22 comments so far and at least 9 are attacks on LaRussa. The Sox have the best record in baseball, just took 2 of 3 from Tampa without 4 of their best hitters and one of their best pitchers, and all you guys want to do is rip LaRussa. This is just amazing. You try to take all the fun out of watching one of the most exciting teams in baseball. We finally have a good team and it’s just so joyless on here. I’m done with all the negativity. Go watch the Twins if you want to complain.

NorthSideSouthSider

Yeah, I’m usually pretty critical of Tony, even as recently as the 9th/10th inning yesterday, but I can’t muster up any strength to complain about him right now. All these role players stepping up to make the major’s best team is too much fun to be worried about TLR. I can wait until the next losing streak to complain about him.

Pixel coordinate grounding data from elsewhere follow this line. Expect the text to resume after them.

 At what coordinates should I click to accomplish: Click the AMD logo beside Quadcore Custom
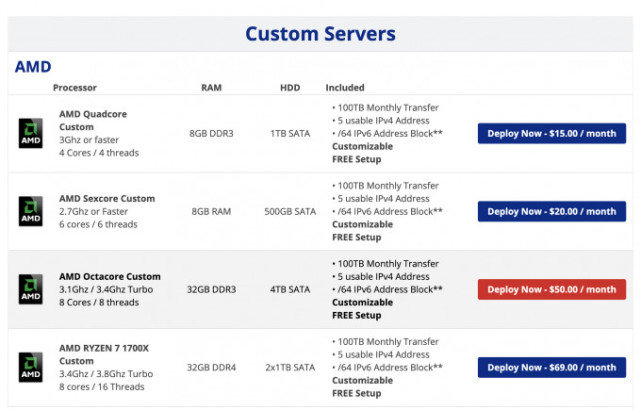[x=31, y=133]
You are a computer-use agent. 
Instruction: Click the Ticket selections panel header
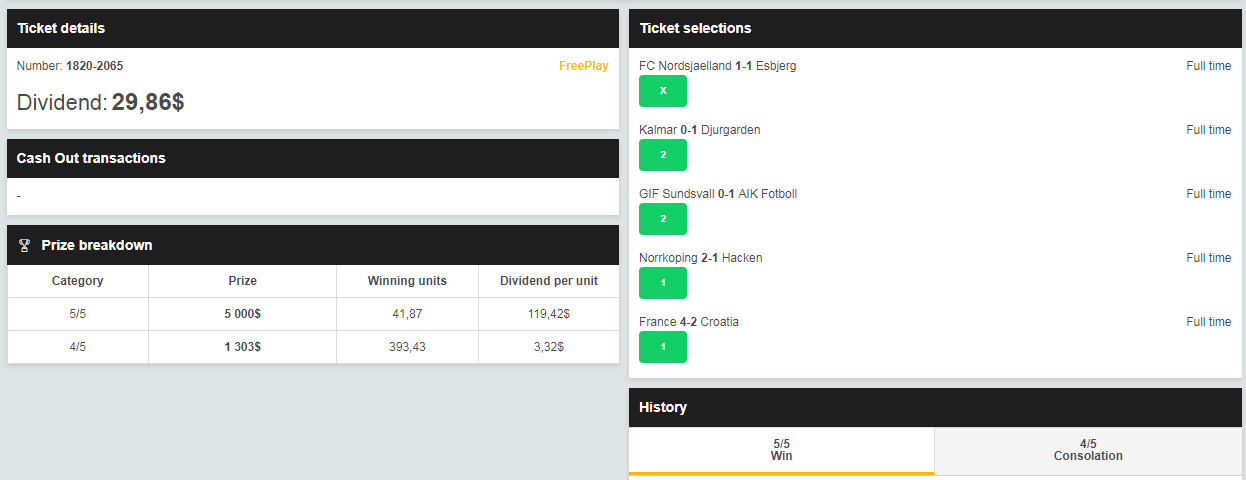click(935, 28)
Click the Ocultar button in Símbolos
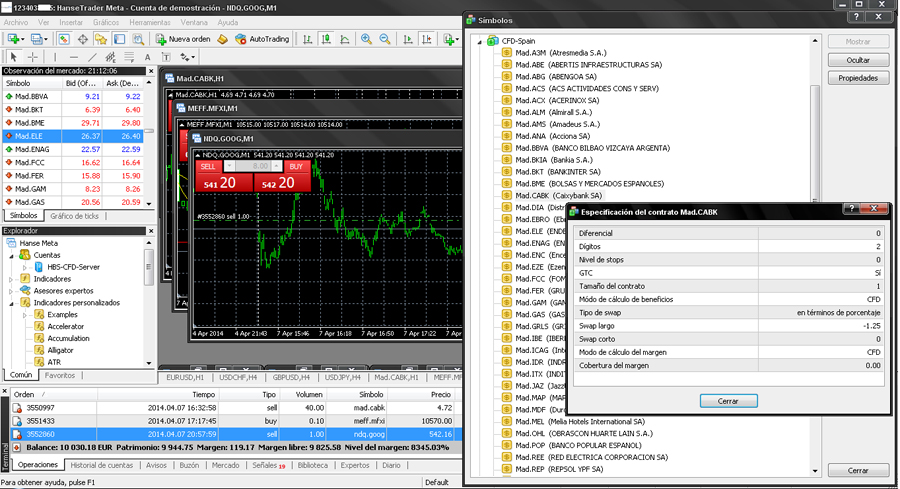Screen dimensions: 900x489 click(858, 60)
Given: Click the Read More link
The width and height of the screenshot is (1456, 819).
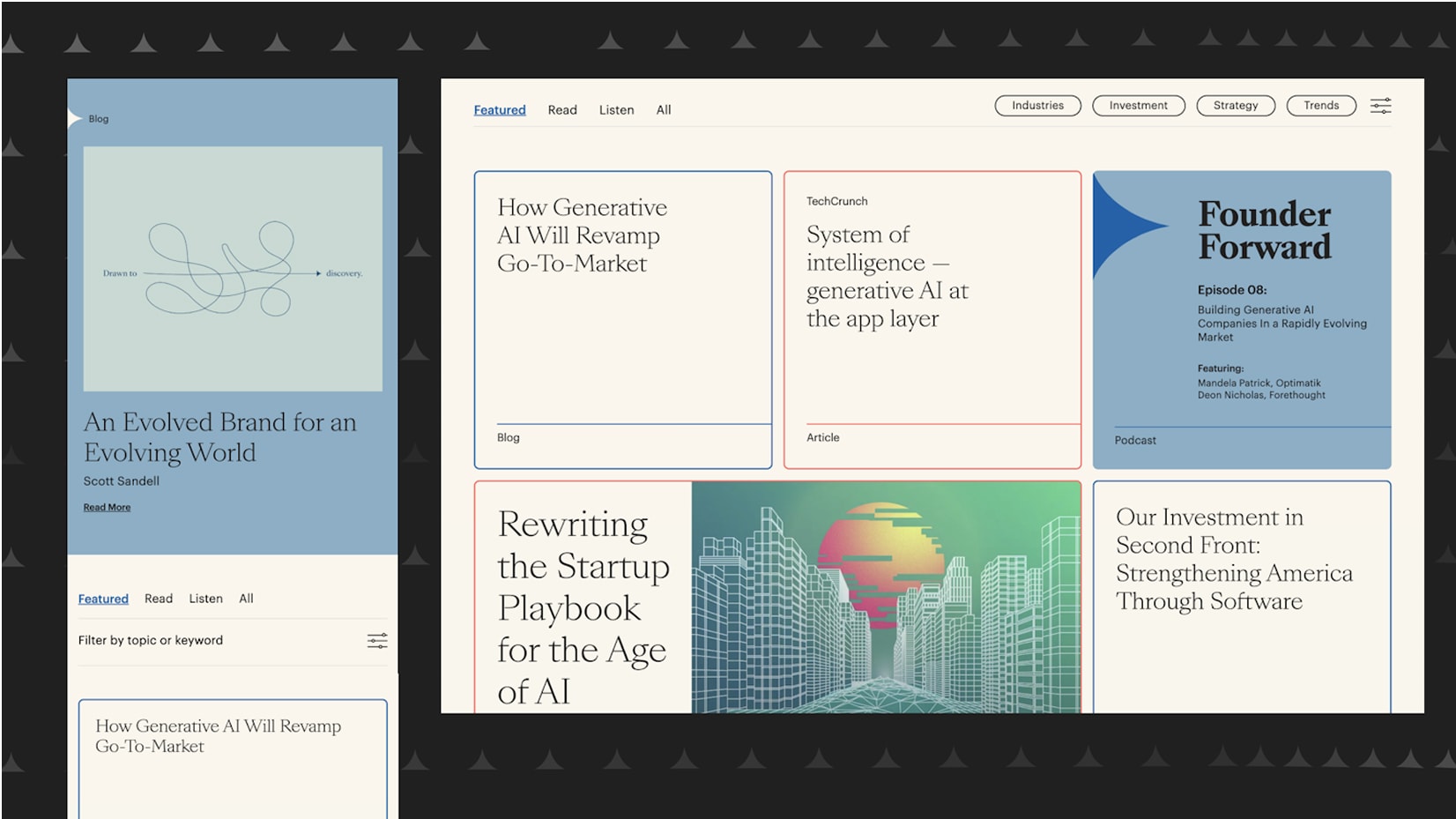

Last edited 2 years ago by NorthSideSouthSider
soxygen

Roke, YOU started the comments in this thread with “you can say all you want about LaRussa but” and referring to LaRussa bashing. Literally- it’s the very first comment anyone made on the game recap before any of the 9 comments that you are referring to….give it a rest, man…

fustercluck

apparently you can’t say all you want about La Russa

roke1960

How is “YOU can say all YOU want about LaRussa” me bashing him? I’m referring to all the negative comments that continue to show up. The Sox record is 43-25, not 27-41 like the team most of you said two months ago was better than the Sox. I want to celebrate this team’s success, and most of the comments here are critical of a manager who has 3 WS rings. An earlier post gives credit to all the other coaches and not LaRussa. That is just blind hatred for the man.

soxygen

I just meant that you invited the discussion about LaRussa. You started by arguing against things that no one had said yet. The comments that you refer to are largely responses to your own pro-LaRussa comments that kicked everything off so the outrage about 9 comments feels a little forced.

Last edited 2 years ago by soxygen
roke1960

Fair enough, soxgen. You make a good point. Let’s just enjoy this wonderful season. Go Sox!!

WestEddy

Sox Twitter and other message boards get pretty thick with the TLR bashing. There’s an entire dialog that’s ringing in my head by the time I open SoxMachine.

soxygen

I think that’s true for everybody, no matter which side of the LaRussa divide you’re on.

I come here for Jim’s magnificent writing and for the community. I love the constructive conversations, and I don’t like it when people come in with guns blazing on any topic (not calling anyone out – we all do it sometimes).

For a lot of baseball fans, the game is enjoyable because there is such rich data and history that it actually is possible to have informed debates about in game decisions (personally, I watch every game with Tom Tango’s “The Book” at my side). I get that not everyone feels that way. But I don’t think that being stats oriented or wanting to second guess in game decisions means that someone isn’t a Sox fan, wants to see the team fail, or is trying to ruin other people’s enjoyment of the games, et cetera…

I’m just one guy and I have my own strong opinions, but I feel like the arguments about TLR are threatening to bring the culture wars we all want to escape into the place we go to escape…which for a lot of us is Sox Machine.

roke1960

Well said, soxgen. Let’s enjoy this wacky team all the way to the World Series!

soxygen

Totally – this team is a hoot! Let’s enjoy the ride- we have a rotation that is absolutely World Series quality so let’s see if they can get us there.

As Cirensica

This is a great point. Thanks

As Cirensica

This…Rec’ed 10 times.

GrinnellSteve

Is there any thought that yesterday’s pitching performances may have been impacted by the sticky controversy?

GrinnellSteve

Thanks. I’m a poor one at digging deep on something like that, and I know one game is not a trend. I suspect my question will get asked a lot this summer. Thanks for bearing with me.

CaptainEuphemism

I wanted to voice my appreciation for the runner on second in extra innings being the Manfred Man. Not sure if that’s a Jim Original (TM), but I hope it sticks!

soxygen

It’s great.
Also great is just calling that man Fred.